• **TASK INSTRUCTIONS**: For the data that follows, return each line unchanged and drop the pictures.

——

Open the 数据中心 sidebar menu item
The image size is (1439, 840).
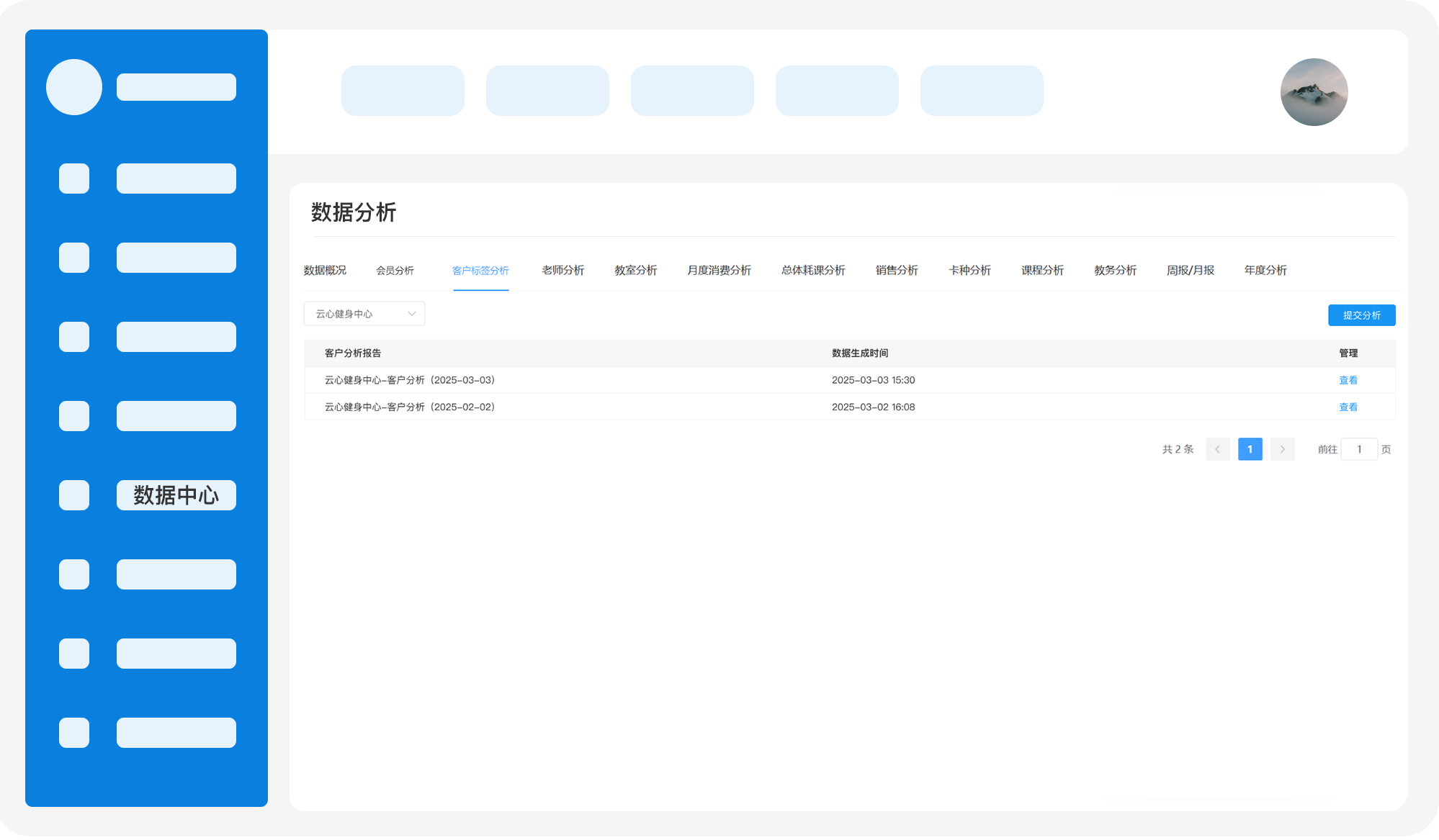[176, 495]
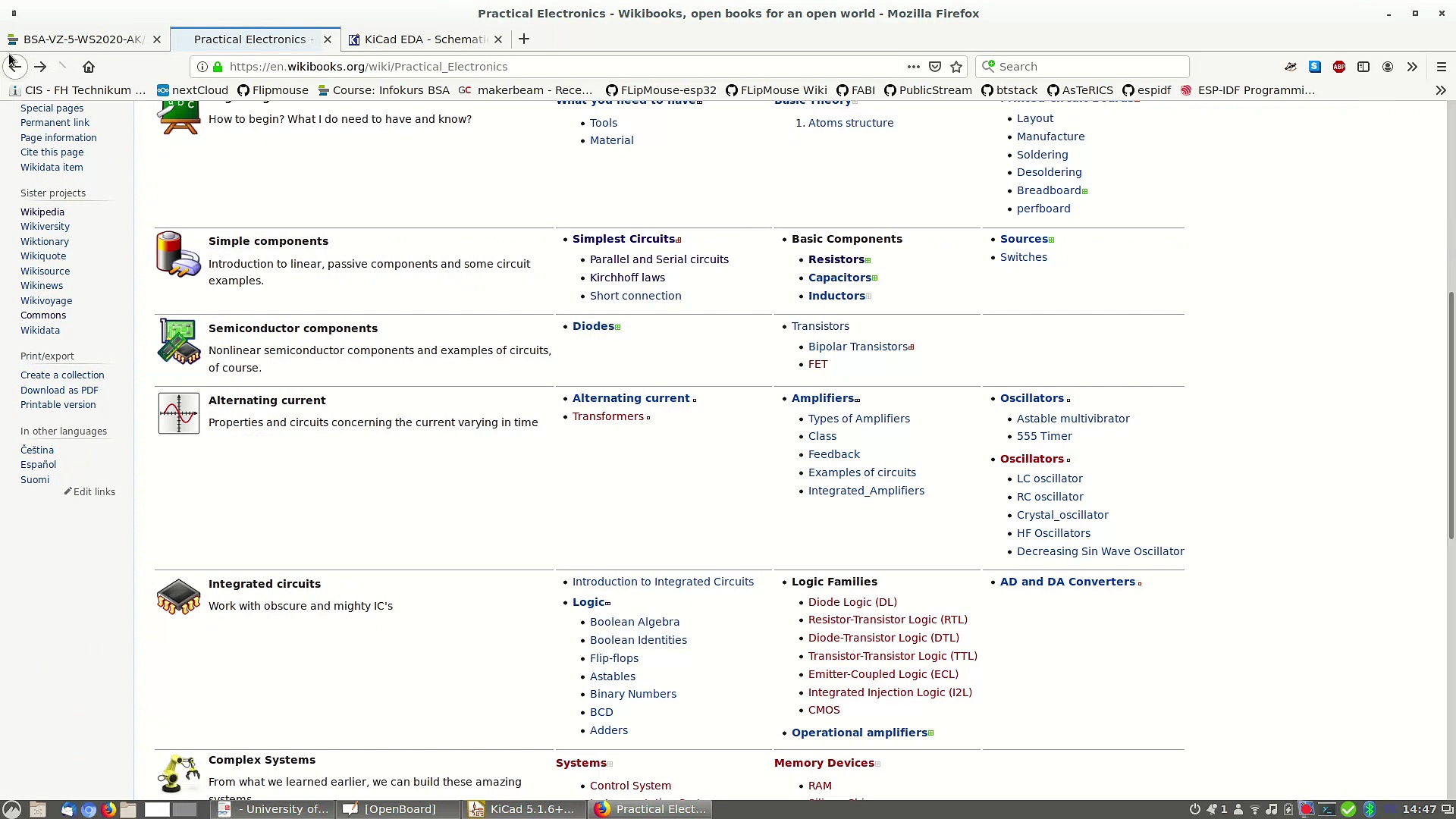
Task: Click the Firefox Home button
Action: (89, 67)
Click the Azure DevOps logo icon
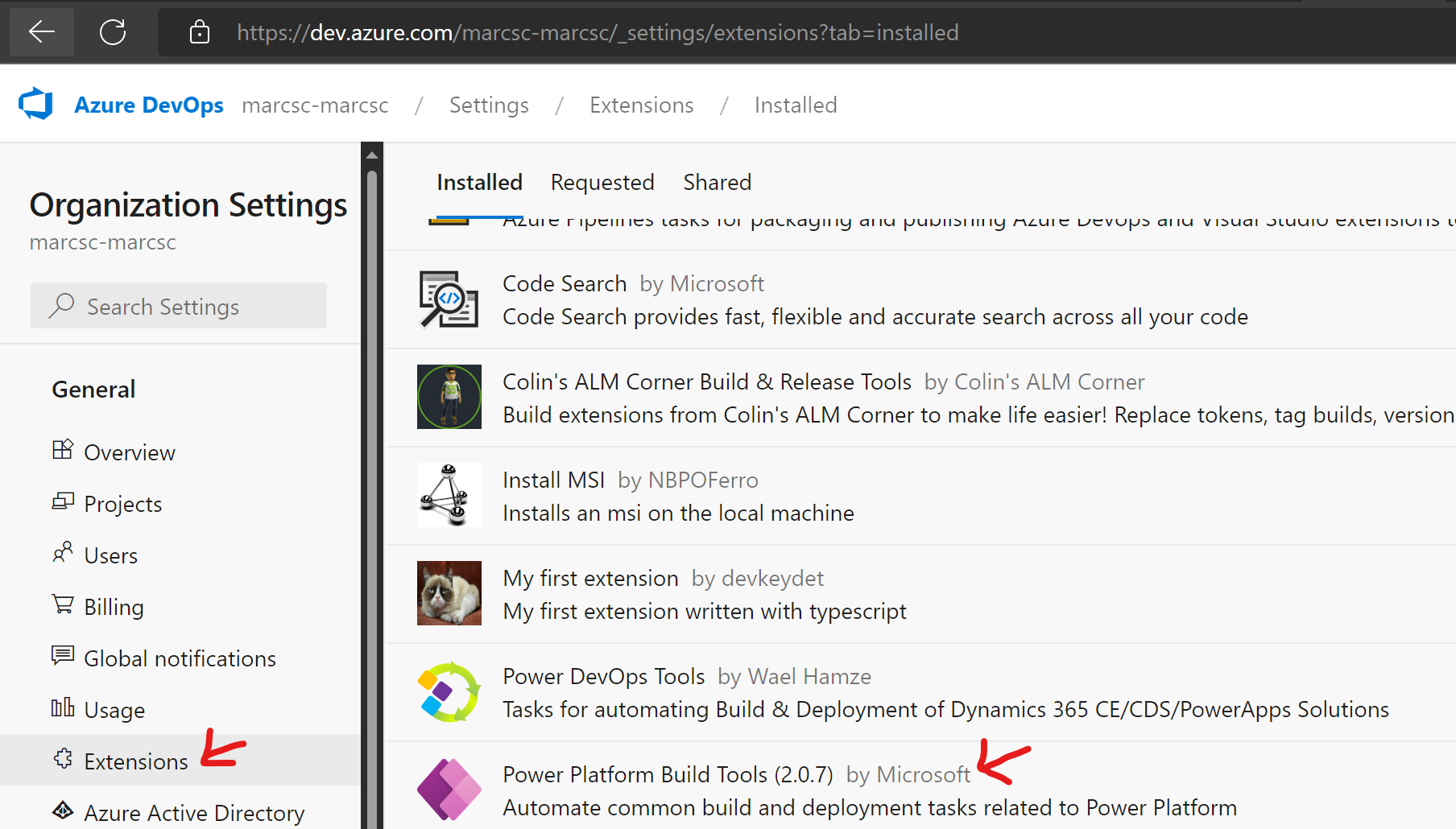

——

• **SOLVED EXERCISE**:
Open the 数据中心 sidebar menu item
The image size is (1439, 840).
[176, 495]
Task: Click the Firefox Home button
Action: (89, 67)
Click the Azure DevOps logo icon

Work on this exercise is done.